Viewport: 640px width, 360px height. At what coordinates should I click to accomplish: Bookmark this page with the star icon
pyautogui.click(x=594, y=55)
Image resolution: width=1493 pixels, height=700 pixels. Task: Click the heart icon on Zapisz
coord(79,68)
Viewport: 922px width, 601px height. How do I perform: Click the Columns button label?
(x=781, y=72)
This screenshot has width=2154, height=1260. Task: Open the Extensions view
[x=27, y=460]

========

-- Task description --
Repeat each of these rows word for word, without any changes.

-- Written response --
Viewport: 640px width, 360px height. At what coordinates should I click to accomplish: Bookmark this page with the star icon
pyautogui.click(x=594, y=55)
Image resolution: width=1493 pixels, height=700 pixels. Task: Click the heart icon on Zapisz
coord(79,68)
Viewport: 922px width, 601px height. How do I perform: Click the Columns button label?
(x=781, y=72)
This screenshot has width=2154, height=1260. Task: Open the Extensions view
[x=27, y=460]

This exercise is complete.